Needless to say, I was a bit surprised… Why exactly is every $_SERVER[] variable needed to process my blog’s spam? You just manually grabbed the necessary values (as I see them) a few lines previously:


$comment['user_ip'] = $_SERVER['REMOTE_ADDR'];
$comment['user_agent'] = $_SERVER['HTTP_USER_AGENT'];
$comment['referrer'] = $_SERVER['HTTP_REFERER'];
$comment['blog'] = get_option(’home’);

So why do you need to know the rest? Even if we ignore any possible privacy concerns here, if nothing else, looks to me like we’re wasting a LOT of bandwidth… Let’s do some quick math, shall we?

All that crap, when saved to a text file, totals 2,639 bytes (2.57 kb). If we cut out the relevent stuff at the beginning (everything after “blog” is removed), we’re down to 437 bytes.

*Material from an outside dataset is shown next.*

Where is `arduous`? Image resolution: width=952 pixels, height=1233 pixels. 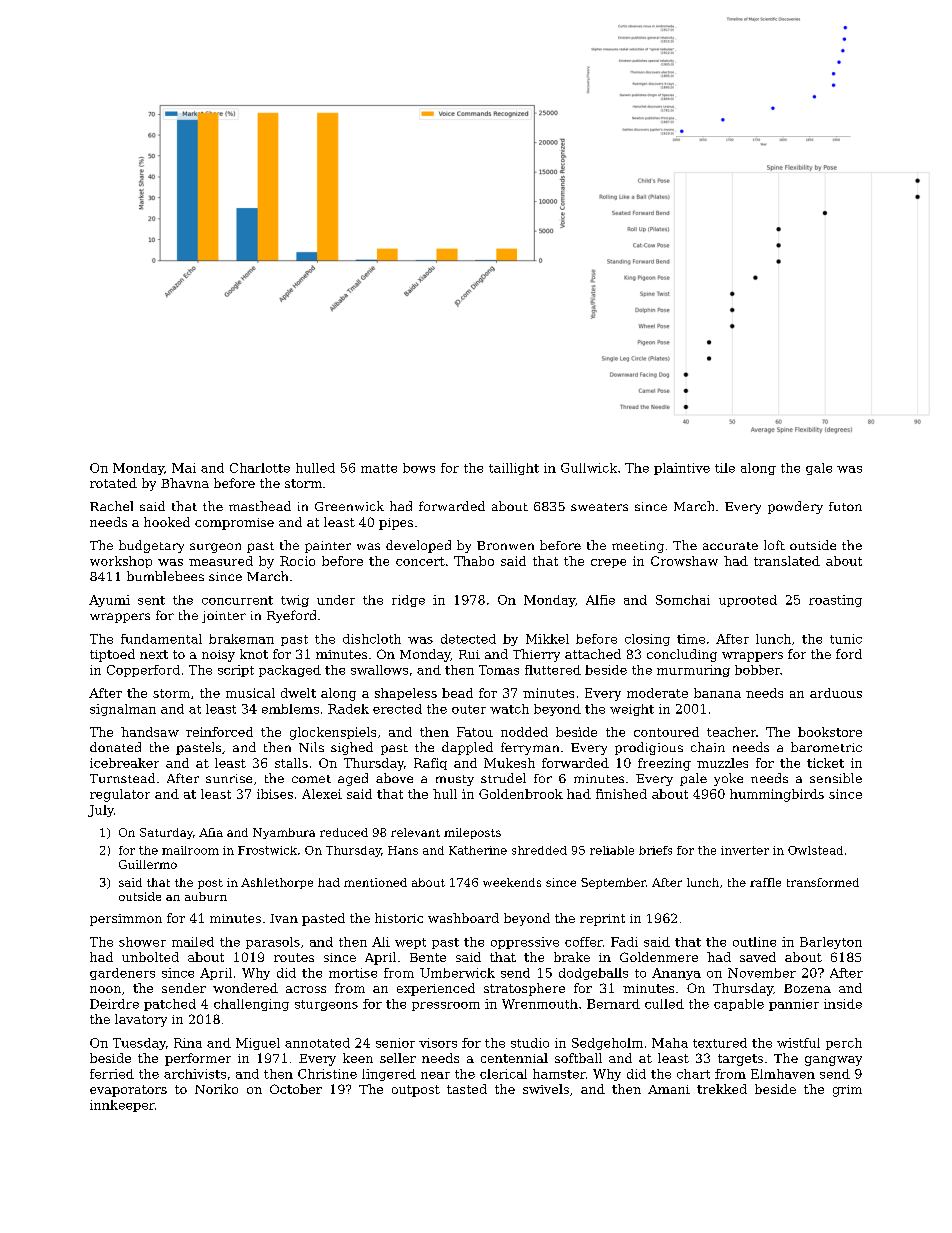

After checking the Akismet Homepage, we see from their Zeitgeist that they’ve caught a total of 302,974 SPAMs, which represents 82% of all comments. If I try and remember some of my high school Algebra classes, that means:


302974 = .82(x)
x = 369480.4878

We’ll use 369,480 for simplicity. Time for a little more math:


369480 x 2639 = 975,057,720

You checking me as we go along? Good… So that’s 975 million bytes of data, give or take some gzip compression here and there, some header information, and a few random character sets.


975057720 / 1024 = 952204.8046875 (kbytes)
952204.8046875 / 1024 = 929.8875 (mbytes)

So that’s 929.8875 megabytes of data hitting their servers. In the grand scheme of things, that’s not much, but let’s look at what it would have been with our smaller set of data:


369480 x 437 = 161,462,760

So now we’ve got 161 million bytes


161462760 / 1024 = 157678.4765625 (kbytes)
157678.4765625 / 1024 = 153.983 (mbytes)

So we've gone from almost a gig of data, down to 150mb… Seems pretty damn sizeable to me, how about you?

Hmm, maybe I should offer a neutered Akismet plugin option?